Apple: We're Not Tracking Your iPhone
Apple fired back at critics who alleged popular iOS devices, such as the iPhone and iPad, are silently tracking location data and sending it back to Apple without permission.
The Cupertino-based technology behemoth posted a Q&A Wednesday clarifying the use and scope of its location-data gathering.
Apple said it doesn't track its users' actual location (i.e. GPS coordinates), but instead it creates "a database of Wi-Fi hotspots and cell towers around [users'] current location." The information is then sent back to Apple in an anonymized and encrypted form and is used to make a giant crowd-sourced database of hotspots and cell towers that helps the iPhone find its location rapidly in areas where the GPS chip struggles to glean its location from satellites.

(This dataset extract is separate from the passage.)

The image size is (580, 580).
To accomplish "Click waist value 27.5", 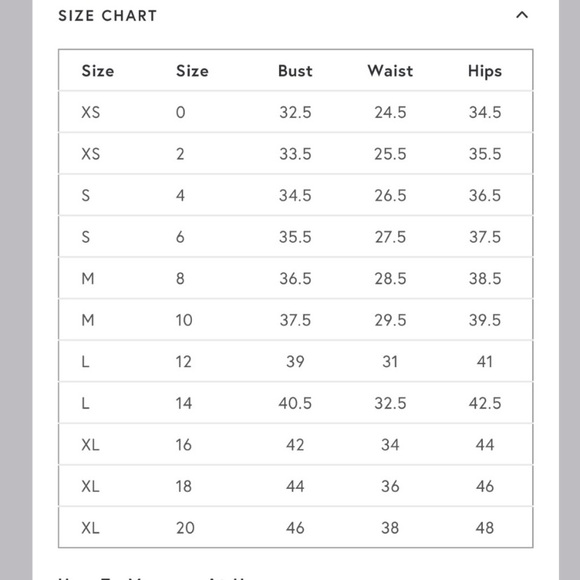I will [390, 237].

The iPhone downloads subsets of that database as it moves and can store the information for as long as a year due to a "bug" the company plans on patching with a software update. Apple also admits the iPhone caches the database even with location services turned off, an error it plans on fixing in the same software update.
"The location data that researchers are seeing on the iPhone is not the past or present location of the iPhone, but rather the locations of Wi-Fi hotspots and cell towers surrounding the iPhone’s location," Apple said, referring to research that setoff a flurry of criticism about its privacy practices.

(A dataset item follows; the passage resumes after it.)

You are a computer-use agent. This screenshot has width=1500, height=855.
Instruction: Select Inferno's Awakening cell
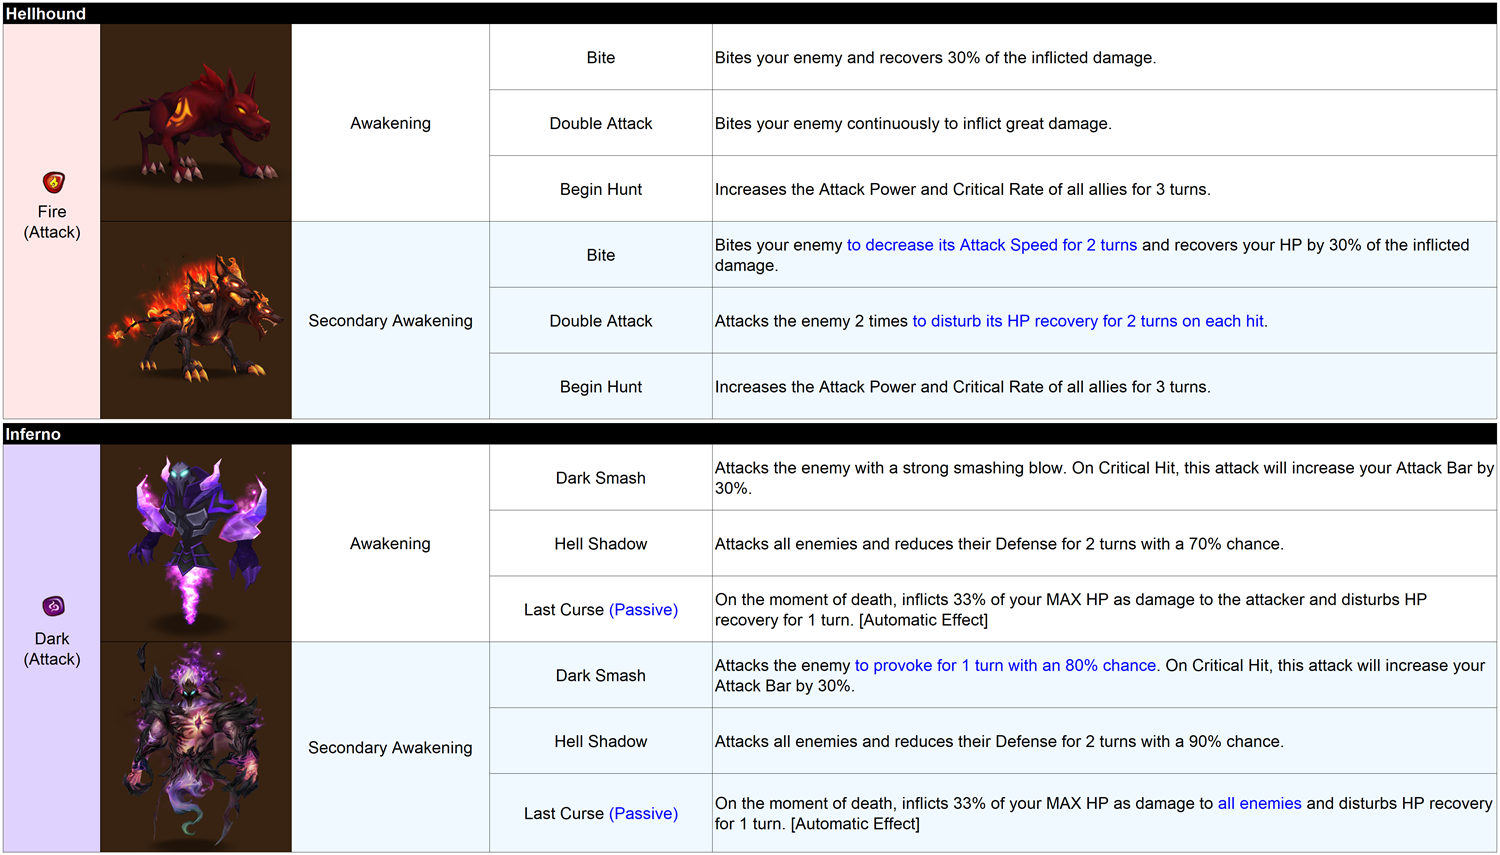pyautogui.click(x=390, y=544)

Serious privacy concerns still linger even though the database doesn't store precise data, however. The data still provide a general idea of where the iPhone has been. Indeed, Apple concedes it could do a better job providing more information to users about its practices.
"Providing mobile users with fast and accurate location information while preserving their security and privacy has raised some very complex technical issues," the company said.
"Users are confused, partly because the creators of this new technology (including Apple) have not provided enough education about these issues to date."